La “pace russa” in Cecenia è solo fittizia. Nonostante gli annunci dell’ex presidente russo Vladimir Putin (secondo il quale la situazione si era “normalizzata”) e del presidente ceceno Ramzan Kadyrov (che aveva assicurato di avere la “situazione sotto controllo”), l’ex Paese sovietico è una polveriera pronta ad esplodere da un momento all’altro.
L’attacco sferrato in Parlamento dai ribelli il 19 ottobre ha infatti dimostrato che la tregua siglata ufficialmente nel 2009 è ancora una chimera per il Paese caucasico.
La cosiddetta “pax russa” era il frutto di un accordo tra le autorità di Mosca e quelle di Grozny: in pratica Kadyrov sarebbe stato “spinto” dai russi fino alla presidenza perché avrebbe garantito il “controllo” del territorio. Un “controllo” che Kadyrov esercita con la forza, visto che ha ammesso “candidamente” che l’attacco è stato “sedato” dalle forze di sicurezza cecene in collaborazione con alcuni militari russi (probabilmente legati ai servizi segreti di Mosca): i soldati sono entrati nel Parlamento occupato e hanno ucciso tutti i ribelli che vi erano all’interno.

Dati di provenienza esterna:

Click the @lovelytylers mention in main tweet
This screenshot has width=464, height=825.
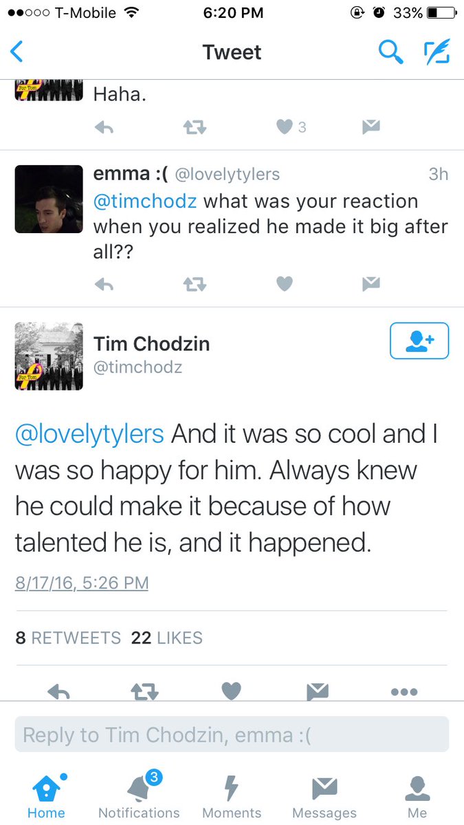pos(89,435)
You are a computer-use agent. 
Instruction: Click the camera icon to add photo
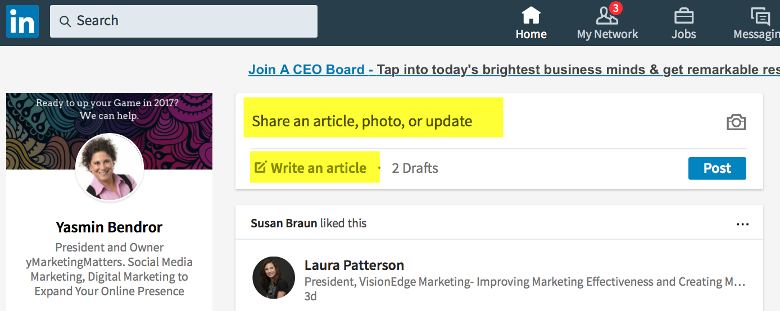pos(736,122)
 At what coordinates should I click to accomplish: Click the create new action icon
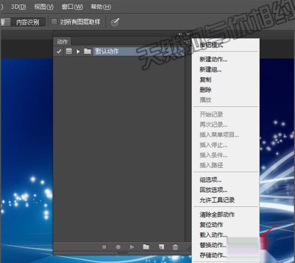coord(162,246)
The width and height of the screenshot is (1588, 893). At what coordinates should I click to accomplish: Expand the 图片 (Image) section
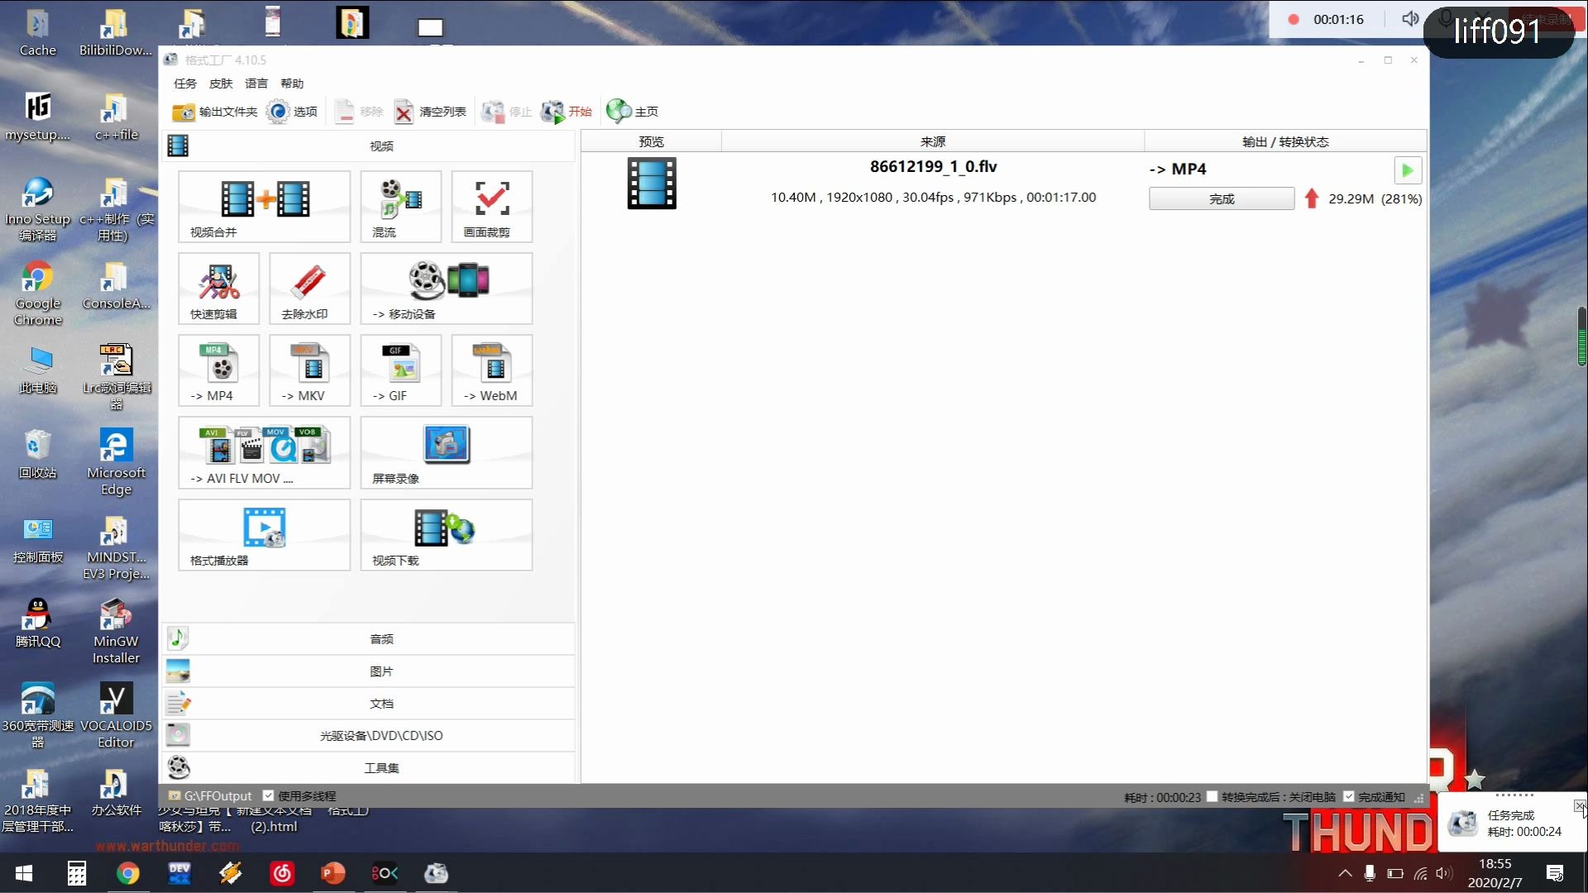[380, 671]
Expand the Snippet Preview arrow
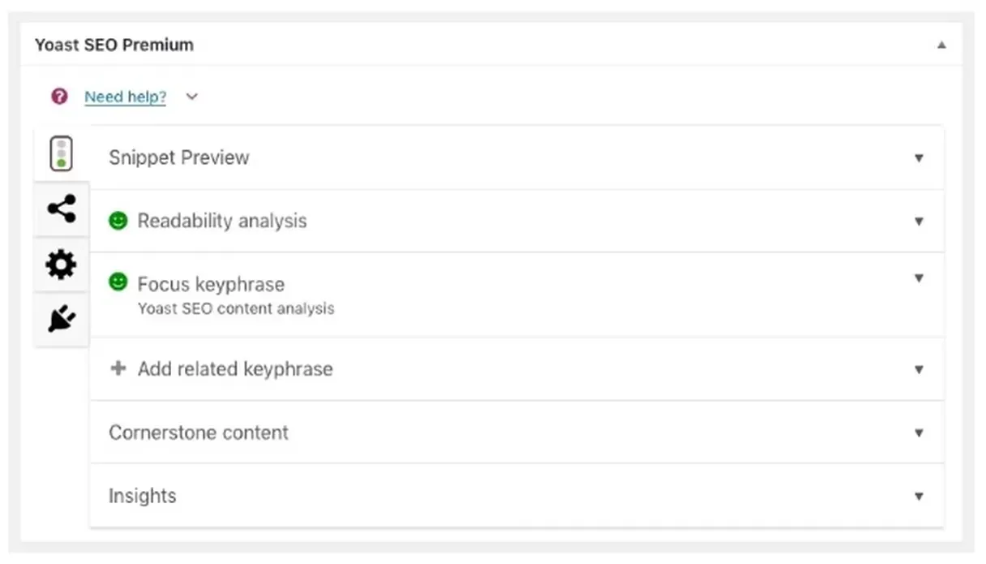The image size is (986, 564). pyautogui.click(x=919, y=158)
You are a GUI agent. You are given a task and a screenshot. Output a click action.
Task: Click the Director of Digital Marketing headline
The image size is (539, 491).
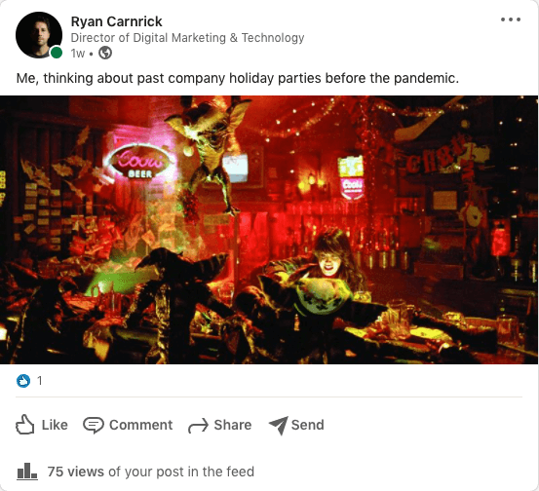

Ed è per questo che secondo l’opinione più diffusa l’attacco al Parlamento sia stata un’offensiva diretta a Kadyrov. Non sarebbe la prima volta, d’altronde, che gli indipendentisti prendono di mira il presidente, del quale non condividono sicuramente i “buoni uffici” con i “nemici” russi: lo scorso 29 agosto un commando di una trentina di ribelli aveva compiuto un’incursione proprio nel villaggio natale Kadyrov, a Tsentoroi, quasi a lanciare una vera e propria sfida al cuore del feudo di Ramzan. In quel blitz, per contrastare l’attacco, morirono 12 guerriglieri e cinque ufficiali di polizia.
I ribelli anti-Kadyrov sono prevalentemente musulmani guidati da Dokka Umarov e agiscono spinti da due desideri: l’indipendenza totale dalla Russia e la “vendetta” di parenti e amici uccisi dall’esercito di Mosca e dai “fiancheggiatori” di Grozny. Infatti anche le kamikaze che si sono lasciate esplodere nelle stazioni della metro di Mosca lo scorso 29 marzo (causando 39 morti) erano parenti di guerriglieri ceceni uccisi dagli “occupanti” russi.